-- Text provided follows --
Pain is a drain on the brain. It affects your concentration, thoughts, feelings, mood, cognition, experiences, memories and ability to switch off and/or sleep. Your brain is constantly bombarded with endless pain signals and that’s exhausting.

It’s pain awareness month. If you live with chronic or persistent pain, then I send you a virtual hug. Unless you live it, you can’t imagine how hard it is being in pain 24 hours a day, seven days a week, 365 days of the year. 

Mitochondrial Disease Awareness Week 

This week it’s Mitochondrial Disease Awareness Week. Now, you may be wondering why I’m writing about it. Well, after being undiagnosed through childhood despite all I had wrong with me, I was diagnosed a few days after my 15th birthday with Hypermobile Ehlers-Danlos Syndrome. However, my condition kept on extending way beyond EDS and progressing and presenting very different to an EDS case would (even considering the huge variation in symptoms and presentation of EDS in different people), and as a result, I was eventually referred to the National Rare Mitochondrial Disease Service at Queen Square (NHNN). In 2016 I saw Dr Ros Quinlivan and she suspects I could have a Mitochondrial Disease. The standard Mitochondrial genetic screening has come back negative but she still believes it could be Mito, but in her words, whatever I have is “rare, ultra-rare or unique”. I’m awaiting muscle biopsy results and have been recruited to the 100,000 Genomes Project (along with mum for comparison) to have my genome sequenced. I do hope this will lead to a diagnosis.
-- Text provided concluded --
-- Provided records follows --
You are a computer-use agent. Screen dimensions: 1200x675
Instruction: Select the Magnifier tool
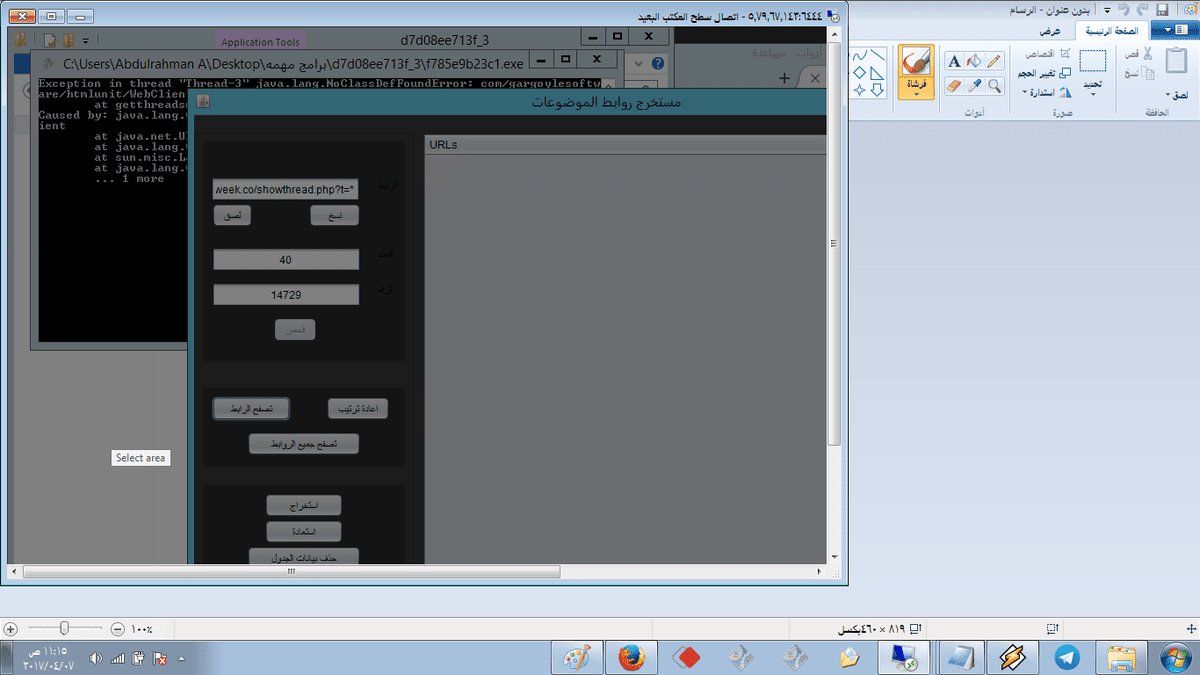point(993,88)
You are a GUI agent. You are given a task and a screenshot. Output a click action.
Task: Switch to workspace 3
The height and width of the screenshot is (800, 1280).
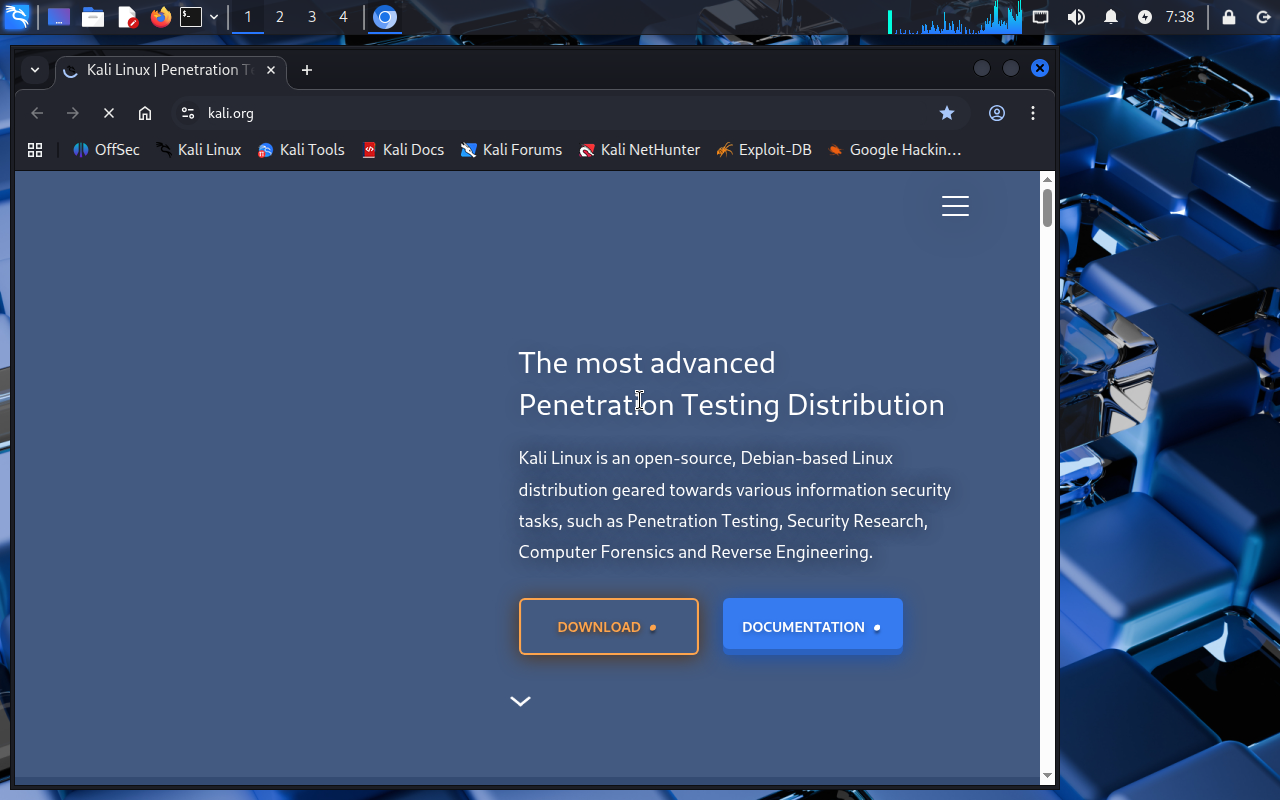(312, 17)
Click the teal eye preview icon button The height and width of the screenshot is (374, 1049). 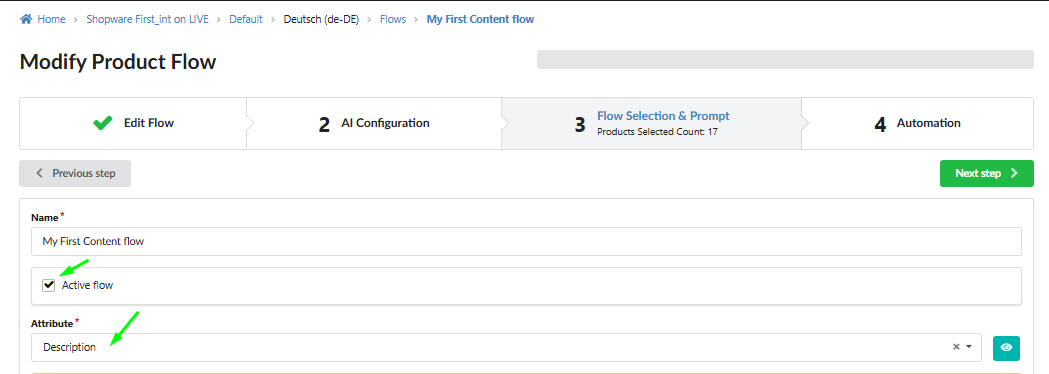click(x=1006, y=348)
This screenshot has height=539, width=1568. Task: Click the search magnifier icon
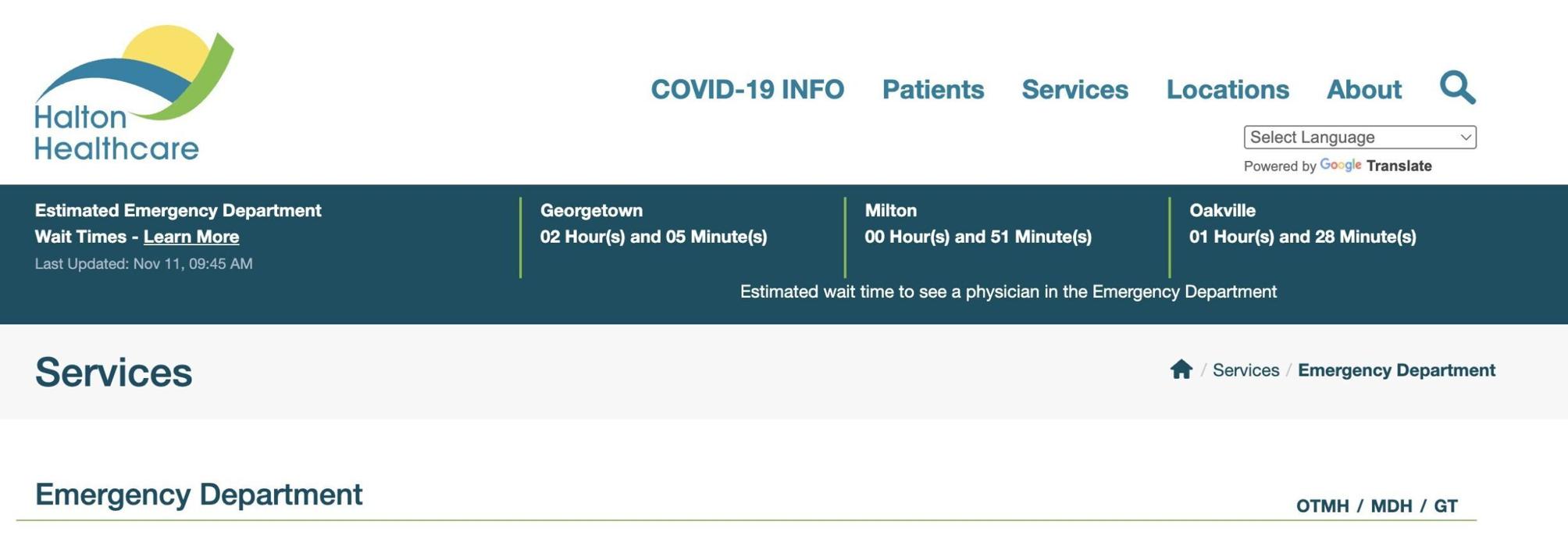tap(1457, 88)
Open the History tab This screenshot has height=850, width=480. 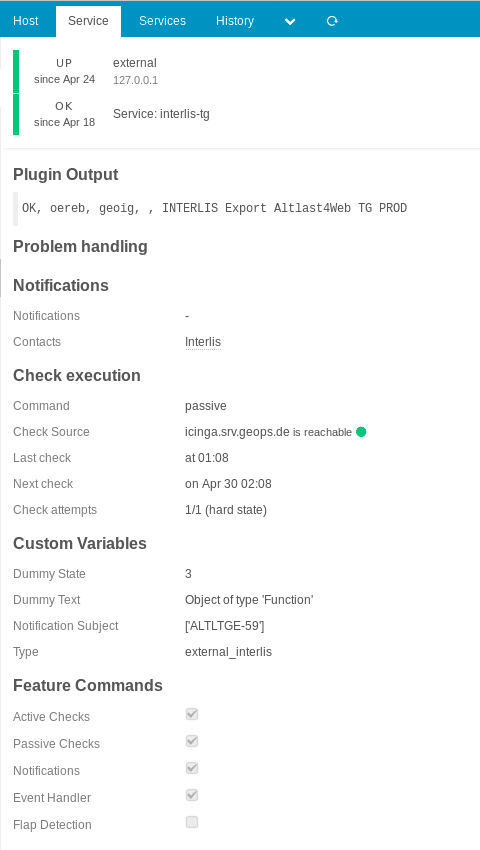[235, 21]

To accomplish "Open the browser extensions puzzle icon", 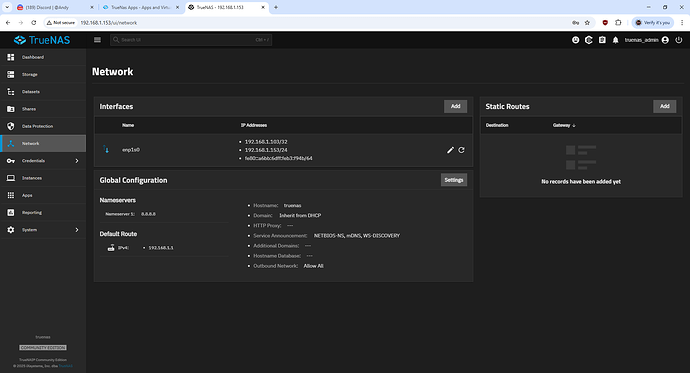I will coord(618,22).
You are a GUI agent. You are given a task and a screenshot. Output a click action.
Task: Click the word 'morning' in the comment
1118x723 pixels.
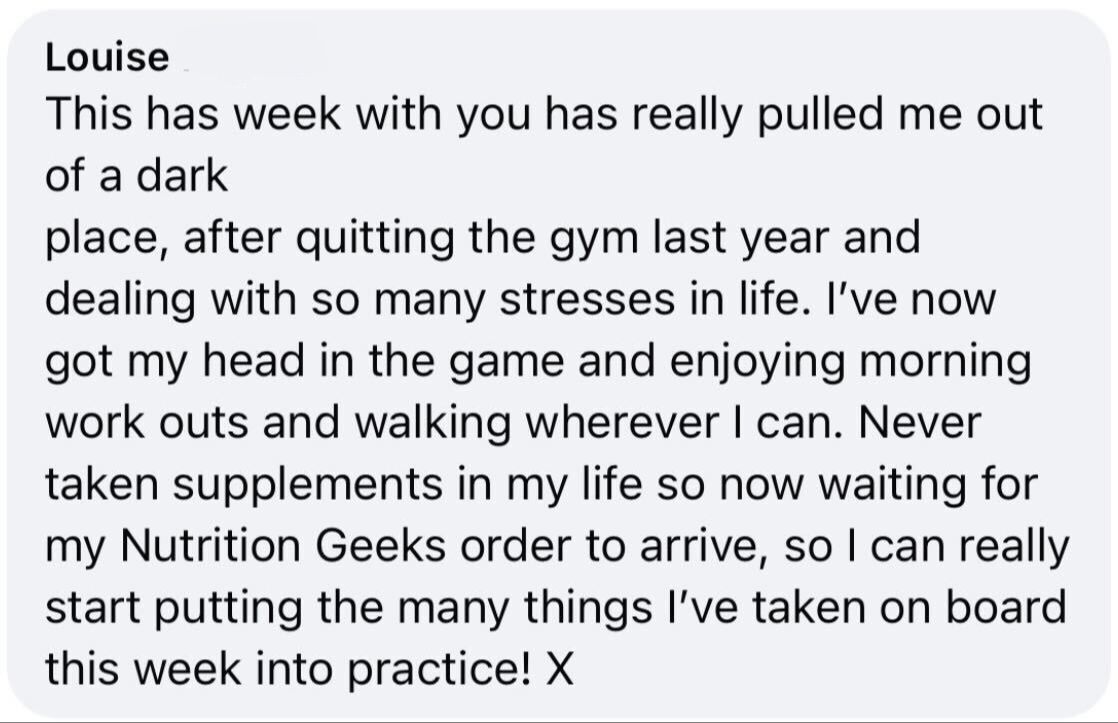click(x=944, y=364)
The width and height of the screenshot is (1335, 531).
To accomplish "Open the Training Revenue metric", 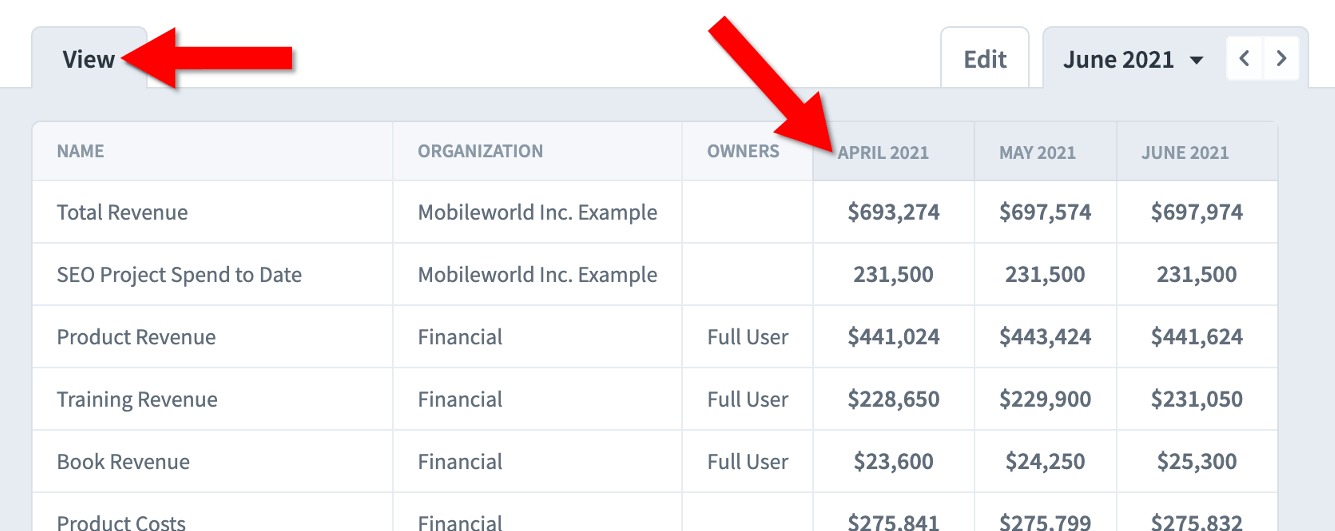I will [137, 399].
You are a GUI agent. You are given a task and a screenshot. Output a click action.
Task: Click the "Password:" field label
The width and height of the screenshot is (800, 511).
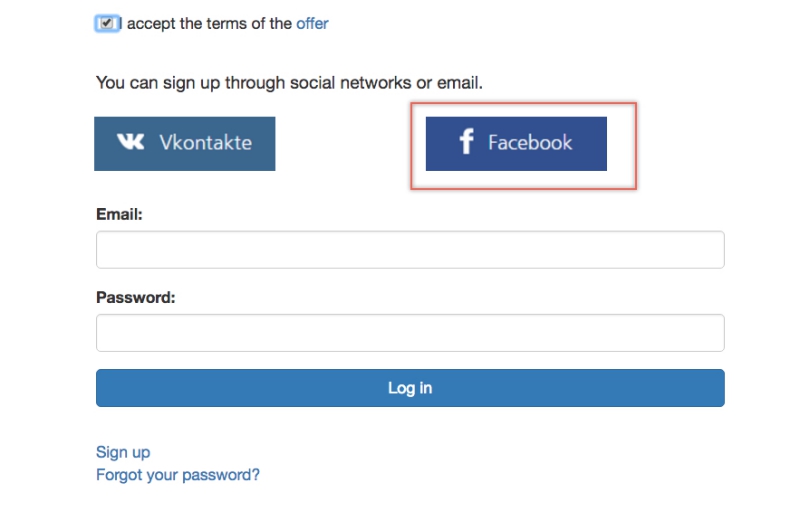135,297
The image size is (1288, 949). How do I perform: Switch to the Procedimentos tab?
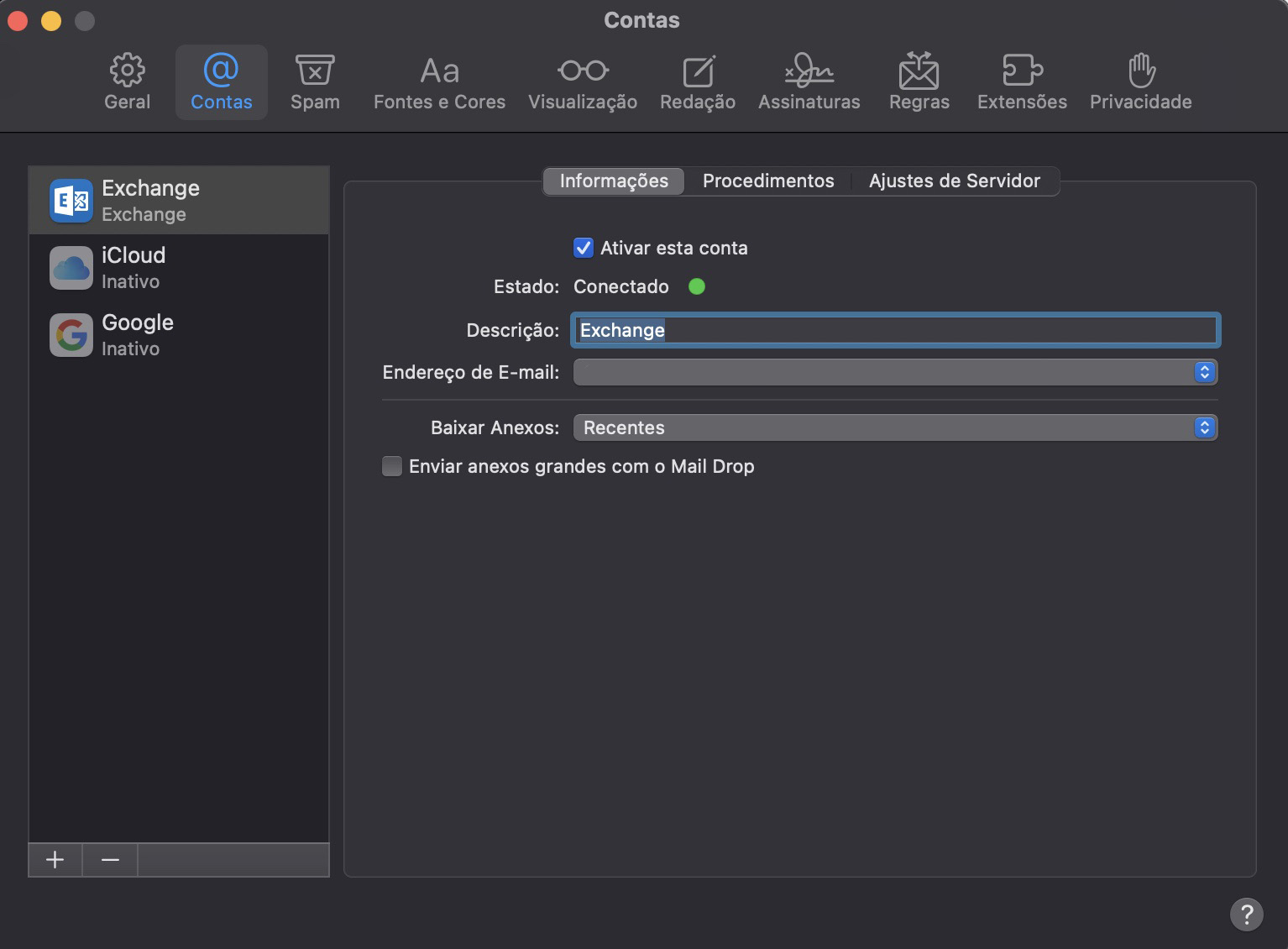(767, 181)
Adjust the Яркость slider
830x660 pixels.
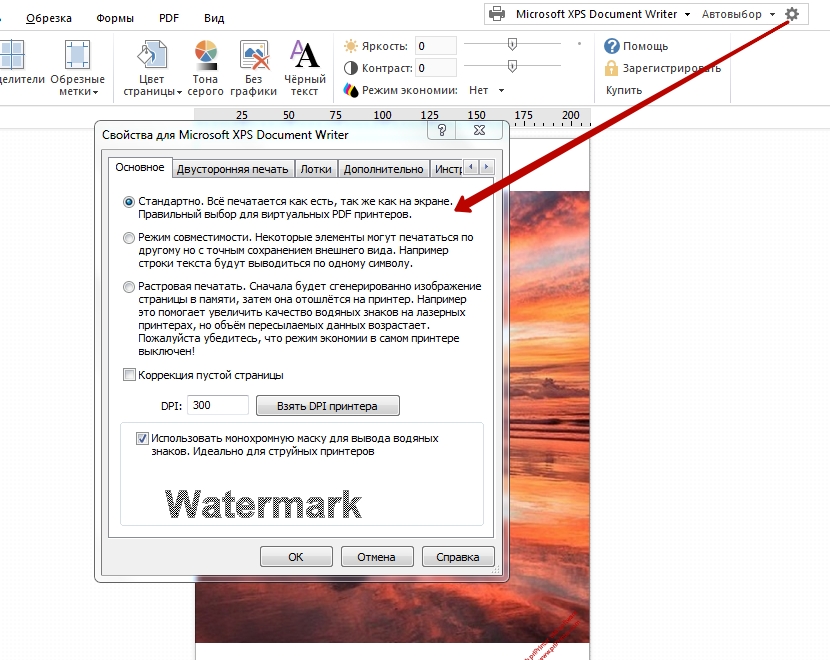[512, 44]
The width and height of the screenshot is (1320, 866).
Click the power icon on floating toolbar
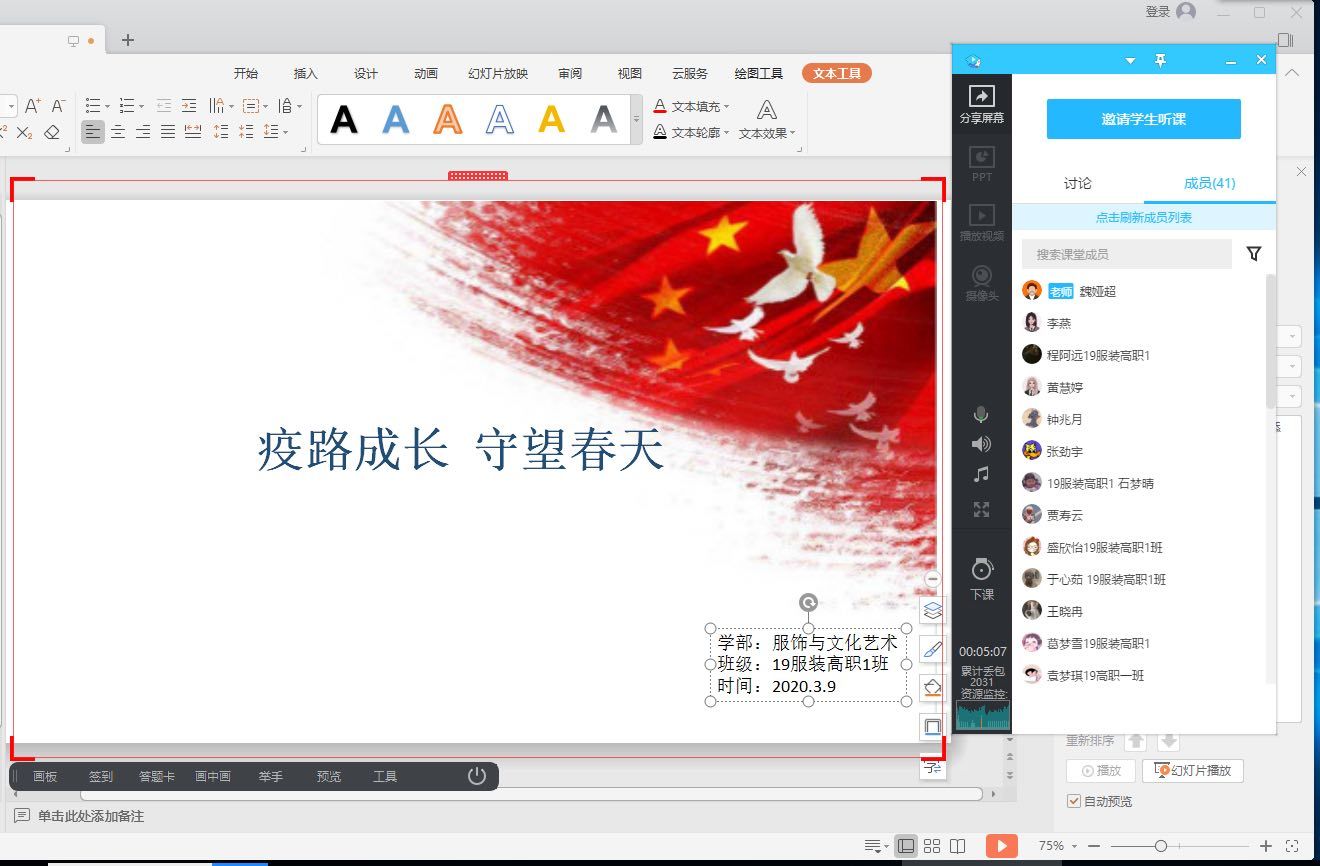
-- Provided records concluded --
Repeat, word for word, everything in the passage on chronic pain from "Pain is a drain" down to "and that’s exhausting.". You won't need the entries for this.

Solution for this exercise:
Pain is a drain on the brain. It affects your concentration, thoughts, feelings, mood, cognition, experiences, memories and ability to switch off and/or sleep. Your brain is constantly bombarded with endless pain signals and that’s exhausting.